The transcript captures the parts that matter when an answer looks wrong:

  • Assistant tool calls appear inline with the tool name and the arguments the model passed.
  • Tool results show what each tool returned.
  • The finish reason for the turn is shown next to the role, so a truncated or filtered response stands out.
  • Copy any turn with the button in its header.

This is the fastest way to see what the model was actually told and what it actually said.

The Gen AI tab holds the structured details for a model or tool span:

  • Tokens as a single line — total, input (with cached input called out), and output. Cached tokens are part of the input count, not added on top, so the number reflects what you were billed for.
  • Finish reason chips. A normal stop reads as neutral; an abnormal reason like length (truncated) or content_filter is highlighted so you don’t miss it.
  • Request parameters the call used, such as temperature, top-p, and max tokens.
  • Tool definitions offered to the model on that call, collapsed by default.

For tool spans, the Gen AI tab shows the tool call — its arguments and result — as structured JSON. The full set of raw gen_ai.* attributes stays available under the Attributes tab.
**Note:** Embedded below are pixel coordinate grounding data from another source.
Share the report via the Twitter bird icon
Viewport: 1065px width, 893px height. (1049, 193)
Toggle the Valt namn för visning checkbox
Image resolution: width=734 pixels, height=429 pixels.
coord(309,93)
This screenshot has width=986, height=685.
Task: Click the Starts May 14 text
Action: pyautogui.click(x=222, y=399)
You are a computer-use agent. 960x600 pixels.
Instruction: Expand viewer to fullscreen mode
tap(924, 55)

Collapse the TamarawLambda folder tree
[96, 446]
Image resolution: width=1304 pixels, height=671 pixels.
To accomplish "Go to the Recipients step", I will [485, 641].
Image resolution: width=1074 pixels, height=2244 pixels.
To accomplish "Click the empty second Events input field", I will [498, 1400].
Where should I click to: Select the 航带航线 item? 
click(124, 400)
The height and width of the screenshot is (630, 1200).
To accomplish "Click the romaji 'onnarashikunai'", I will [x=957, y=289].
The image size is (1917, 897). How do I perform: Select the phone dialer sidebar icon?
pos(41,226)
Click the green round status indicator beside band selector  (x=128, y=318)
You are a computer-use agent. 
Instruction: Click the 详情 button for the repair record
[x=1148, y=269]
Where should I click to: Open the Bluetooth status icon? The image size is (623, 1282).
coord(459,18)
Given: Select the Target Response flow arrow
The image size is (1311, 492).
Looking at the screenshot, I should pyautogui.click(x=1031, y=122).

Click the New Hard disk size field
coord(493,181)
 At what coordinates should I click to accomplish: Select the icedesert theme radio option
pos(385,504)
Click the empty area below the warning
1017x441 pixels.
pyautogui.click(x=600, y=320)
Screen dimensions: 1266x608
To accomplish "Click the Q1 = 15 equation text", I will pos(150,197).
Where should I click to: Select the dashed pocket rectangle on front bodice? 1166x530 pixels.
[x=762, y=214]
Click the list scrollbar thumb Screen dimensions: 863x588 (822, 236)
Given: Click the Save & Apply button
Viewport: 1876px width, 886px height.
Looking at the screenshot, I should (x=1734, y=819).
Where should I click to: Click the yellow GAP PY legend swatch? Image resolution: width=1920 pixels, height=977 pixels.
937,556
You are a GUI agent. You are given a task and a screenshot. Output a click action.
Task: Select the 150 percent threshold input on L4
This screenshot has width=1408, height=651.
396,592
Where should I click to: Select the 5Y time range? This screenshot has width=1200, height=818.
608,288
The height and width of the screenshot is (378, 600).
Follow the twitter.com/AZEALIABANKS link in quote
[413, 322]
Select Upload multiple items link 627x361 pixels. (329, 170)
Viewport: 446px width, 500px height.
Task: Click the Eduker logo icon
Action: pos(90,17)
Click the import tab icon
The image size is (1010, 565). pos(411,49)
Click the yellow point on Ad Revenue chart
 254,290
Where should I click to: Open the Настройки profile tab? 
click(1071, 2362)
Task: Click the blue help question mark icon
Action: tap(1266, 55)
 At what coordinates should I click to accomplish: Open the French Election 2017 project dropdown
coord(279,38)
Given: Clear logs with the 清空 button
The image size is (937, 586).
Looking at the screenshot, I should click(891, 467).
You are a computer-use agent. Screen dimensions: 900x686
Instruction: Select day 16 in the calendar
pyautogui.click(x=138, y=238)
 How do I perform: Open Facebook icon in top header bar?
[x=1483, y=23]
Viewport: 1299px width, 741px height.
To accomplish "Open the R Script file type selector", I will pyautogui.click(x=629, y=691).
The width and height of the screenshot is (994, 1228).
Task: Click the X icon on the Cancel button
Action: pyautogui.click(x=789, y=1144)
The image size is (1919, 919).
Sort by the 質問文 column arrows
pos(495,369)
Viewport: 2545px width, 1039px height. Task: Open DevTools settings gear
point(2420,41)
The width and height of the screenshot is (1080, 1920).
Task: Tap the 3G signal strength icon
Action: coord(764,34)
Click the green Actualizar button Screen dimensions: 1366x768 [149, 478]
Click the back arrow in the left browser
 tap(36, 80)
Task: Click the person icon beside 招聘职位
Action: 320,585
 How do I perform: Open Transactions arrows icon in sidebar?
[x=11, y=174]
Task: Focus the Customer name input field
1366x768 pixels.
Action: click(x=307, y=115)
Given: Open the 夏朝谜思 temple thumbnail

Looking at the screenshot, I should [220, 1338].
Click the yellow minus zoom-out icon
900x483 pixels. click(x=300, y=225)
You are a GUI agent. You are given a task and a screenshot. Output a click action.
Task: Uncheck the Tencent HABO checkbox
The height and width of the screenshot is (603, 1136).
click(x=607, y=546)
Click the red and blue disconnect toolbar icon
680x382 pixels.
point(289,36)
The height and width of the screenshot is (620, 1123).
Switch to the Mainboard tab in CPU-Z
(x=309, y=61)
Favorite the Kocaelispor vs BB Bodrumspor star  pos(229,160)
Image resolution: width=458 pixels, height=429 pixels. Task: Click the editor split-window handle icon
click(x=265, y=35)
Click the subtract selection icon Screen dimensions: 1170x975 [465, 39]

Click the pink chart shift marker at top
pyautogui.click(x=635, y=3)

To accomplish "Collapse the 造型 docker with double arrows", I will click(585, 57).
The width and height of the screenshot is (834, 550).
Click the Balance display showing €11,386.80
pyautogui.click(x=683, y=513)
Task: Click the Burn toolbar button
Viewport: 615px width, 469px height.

Switch the view mode to AI Flow (top right of the trace) to read the run as a workflow graph rather than a time-ordered waterfall. AI Flow shows only the GenAI spans, laid out by how the agent’s steps connect.

Each node shows the step’s kind (LLM, tool, agent, and so on), the model, token usage including cached tokens, and a badge when a call finished abnormally or errored. Click a node to open its span detail — the same Conversation and Gen AI tabs described above. For long, linear agent chains, this is easier to scan than the waterfall.

The standard timeline stays AI-aware. GenAI spans get distinct icons by kind — model calls, tool calls, agents, and retrieval steps each read differently — and model spans show the model name inline on the row. That makes the LLM and tool steps easy to pick out among the rest of a trace’s spans.

These views are built from standard OpenTelemetry GenAI attributes, so they light up for any compatible instrumentation. The conversation view in particular depends on the instrumentation capturing prompt and response content. To produce traces like the ones above, see Instrument a Python LLM App with OpenLLMetry.